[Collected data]
☆ ☆ ☆ ☆ ☆ ☆ ☆
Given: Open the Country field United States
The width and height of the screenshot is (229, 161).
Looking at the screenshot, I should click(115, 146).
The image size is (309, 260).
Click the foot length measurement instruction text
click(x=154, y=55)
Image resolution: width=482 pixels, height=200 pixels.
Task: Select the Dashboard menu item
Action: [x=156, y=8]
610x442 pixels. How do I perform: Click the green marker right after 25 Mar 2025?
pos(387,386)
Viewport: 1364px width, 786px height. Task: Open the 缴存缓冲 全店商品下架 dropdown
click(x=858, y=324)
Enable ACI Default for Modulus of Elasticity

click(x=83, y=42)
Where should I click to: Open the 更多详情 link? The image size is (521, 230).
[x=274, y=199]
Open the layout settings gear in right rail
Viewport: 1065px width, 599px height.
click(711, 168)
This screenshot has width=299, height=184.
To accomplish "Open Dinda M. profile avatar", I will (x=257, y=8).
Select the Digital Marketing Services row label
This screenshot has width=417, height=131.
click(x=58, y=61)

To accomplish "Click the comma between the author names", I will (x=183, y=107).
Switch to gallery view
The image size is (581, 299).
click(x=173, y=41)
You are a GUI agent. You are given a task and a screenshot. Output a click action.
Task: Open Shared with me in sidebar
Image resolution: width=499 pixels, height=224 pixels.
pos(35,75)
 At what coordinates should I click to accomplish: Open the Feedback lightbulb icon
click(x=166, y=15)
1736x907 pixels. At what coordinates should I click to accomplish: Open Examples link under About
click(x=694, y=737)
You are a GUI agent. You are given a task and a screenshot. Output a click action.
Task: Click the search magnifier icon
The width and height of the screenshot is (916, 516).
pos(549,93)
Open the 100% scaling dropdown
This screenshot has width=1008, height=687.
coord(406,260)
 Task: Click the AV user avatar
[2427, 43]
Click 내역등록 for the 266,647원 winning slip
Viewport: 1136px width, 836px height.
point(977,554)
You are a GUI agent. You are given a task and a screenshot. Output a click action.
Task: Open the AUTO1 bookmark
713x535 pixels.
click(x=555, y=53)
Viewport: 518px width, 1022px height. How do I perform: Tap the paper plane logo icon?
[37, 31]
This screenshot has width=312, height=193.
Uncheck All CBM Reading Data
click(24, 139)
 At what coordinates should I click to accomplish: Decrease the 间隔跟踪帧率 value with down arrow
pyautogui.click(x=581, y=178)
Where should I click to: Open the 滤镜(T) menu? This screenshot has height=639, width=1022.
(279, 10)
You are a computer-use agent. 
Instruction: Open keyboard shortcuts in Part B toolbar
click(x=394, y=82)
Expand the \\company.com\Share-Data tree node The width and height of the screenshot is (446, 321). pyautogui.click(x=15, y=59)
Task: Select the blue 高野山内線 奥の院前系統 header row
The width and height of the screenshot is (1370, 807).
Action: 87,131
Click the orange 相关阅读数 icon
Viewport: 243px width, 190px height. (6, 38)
☆ ☆ ☆ ☆ ☆ ☆ ☆
WHAT YOU HAVE TO DO. For the entries above, transcribe precisely the lines from the one with "Uncheck All CBM Reading Data" through the end, including both.

SOLVED PROBLEM.
Uncheck All CBM Reading Data
click(24, 139)
 At what coordinates should I click to accomplish: Decrease the 间隔跟踪帧率 value with down arrow
pyautogui.click(x=581, y=178)
Where should I click to: Open the 滤镜(T) menu? This screenshot has height=639, width=1022.
(279, 10)
You are a computer-use agent. 
Instruction: Open keyboard shortcuts in Part B toolbar
click(x=394, y=82)
Expand the \\company.com\Share-Data tree node The width and height of the screenshot is (446, 321). pyautogui.click(x=15, y=59)
Task: Select the blue 高野山内線 奥の院前系統 header row
The width and height of the screenshot is (1370, 807).
Action: 87,131
Click the orange 相关阅读数 icon
Viewport: 243px width, 190px height. (6, 38)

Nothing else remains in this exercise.